# Signals & Systems Questions and Answers – Sampling

This set of Signals & Systems Multiple Choice Questions & Answers (MCQs) focuses on “Sampling”.

1. Find the Nyquist rate and Nyquist interval of sin(2πt).
a) 2 Hz, $$\frac{1}{2}$$ sec
b) $$\frac{1}{2}$$ Hz, $$\frac{1}{2}$$ sec
c) $$\frac{1}{2}$$ Hz, 2 sec
d) 2 Hz, 2 sec

Explanation: We know that sin⁡ ω0 t ↔ jπ[δ(ω+ω0) – δ(ω-ω0)]
sin⁡ 2πt ↔ jπ[δ(ω+2π)-δ(ω-2π)]
Here ωm = 2π
But ωm = 2πfm
∴ fm = 1 Hz
Nyquist rate, Fs = 2fm = 2 Hz
Nyquist interval, T = $$\frac{1}{2f_m} = \frac{1}{2}$$sec.

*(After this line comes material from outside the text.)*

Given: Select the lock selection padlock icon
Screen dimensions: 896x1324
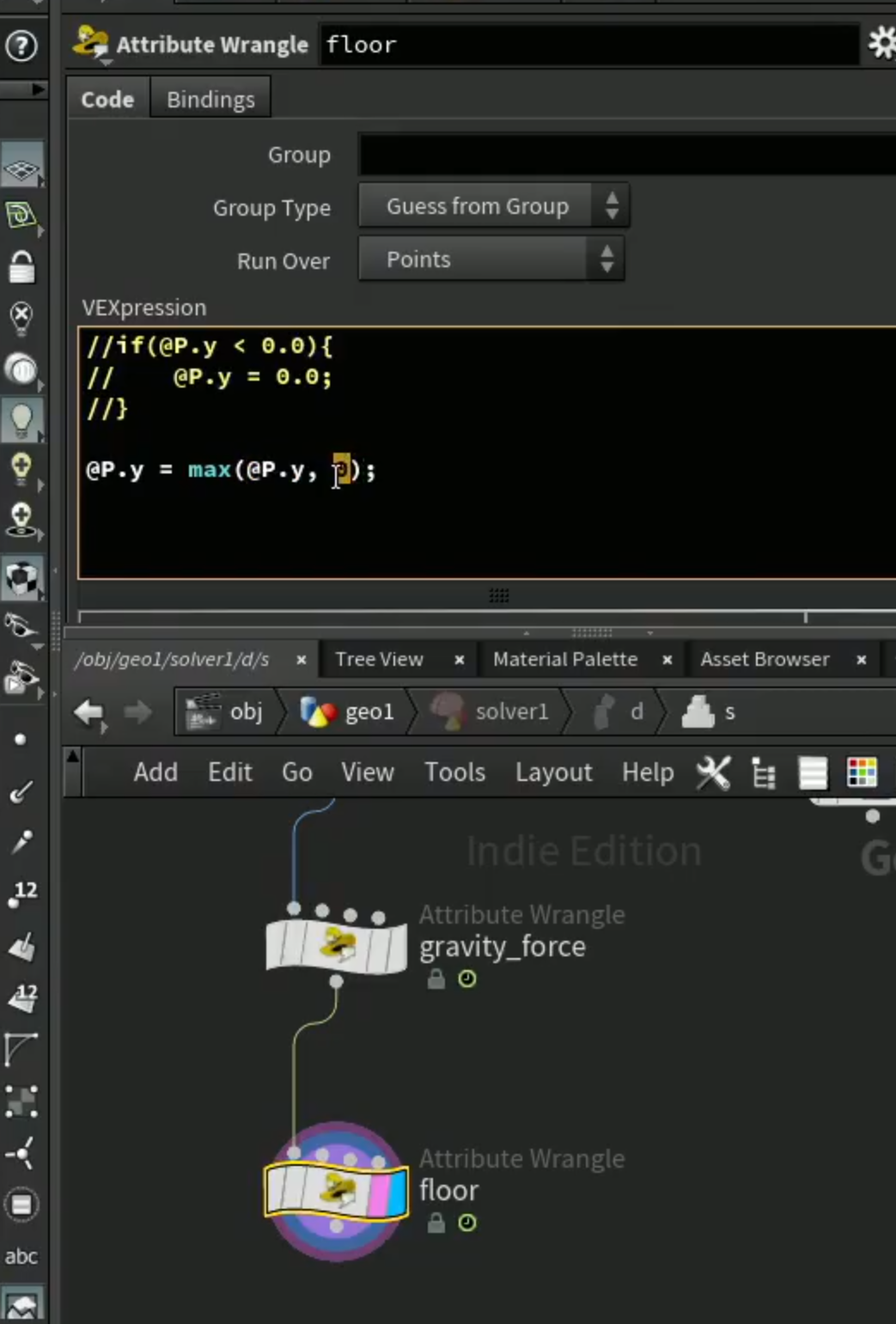Looking at the screenshot, I should click(21, 267).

2. Find the Nyquist rate and Nyquist interval of sinc[t].
a) 1 Hz, 1 sec
b) 2 Hz, 2 sec
c) $$\frac{1}{2}$$ Hz, 2 sec
d) 2 Hz, $$\frac{1}{2}$$sec

Explanation: We know that sinc[t] ↔ G(ω)
Here ωm = 2π
2πfm = π
∴ 2fm = 1
Nyquist rate, Fs = 2fm = 1 Hz
Nyquist interval, T = $$\frac{1}{2f_m}$$ = 1 sec.

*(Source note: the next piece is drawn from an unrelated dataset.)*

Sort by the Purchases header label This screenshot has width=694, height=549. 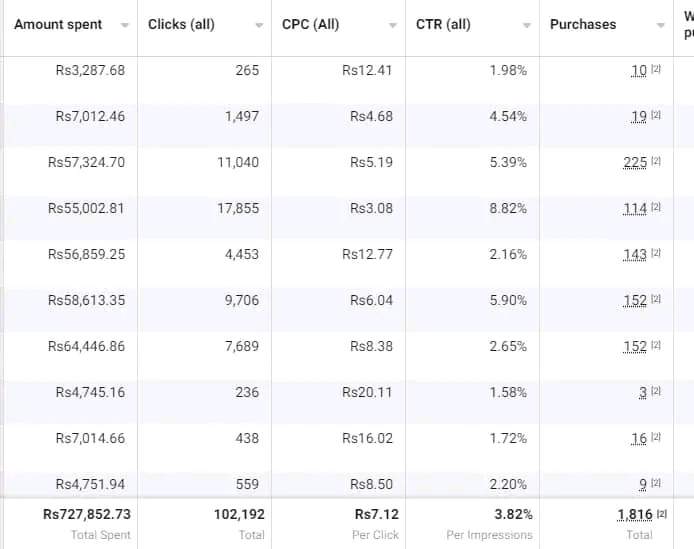pos(583,24)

3. Find the Nyquist rate and Nyquist interval of Asinc[t].
a) 2 Hz, 2 sec
b) 1 Hz, 1 sec
c) $$\frac{1}{2}$$ Hz, 1 sec
d) 1 Hz, $$\frac{1}{2}$$ sec

Explanation: Nyquist rate and Nyquist interval are independent of Amplitude (magnitude scaling). But time scaling will change the rate.
We know that sinc[t] ↔ G(ω)
Here ωm = 2π
2πfm = π
∴ 2fm = 1
Nyquist rate, Fs = 2fm = 1 Hz
Nyquist interval, T = $$\frac{1}{2f_m}$$ = 1 sec.
∴Fs = 1 Hz, T = 1 sec.

4. Find the Nyquist rate and Nyquist interval of sinc[200t].
a) 200 Hz, $$\frac{1}{200}$$ sec
b) 200 Hz, 200 sec
c) $$\frac{1}{200}$$ Hz, 200 sec
d) 100 Hz, 100 sec

Explanation: Here ωm=200π
2πfm=200π
2fm=200 Hz
Nyquist rate, Fs = 2fm = 200 Hz
Nyquist interval, T = $$\frac{1}{2f_m} = \frac{1}{200}$$ sec.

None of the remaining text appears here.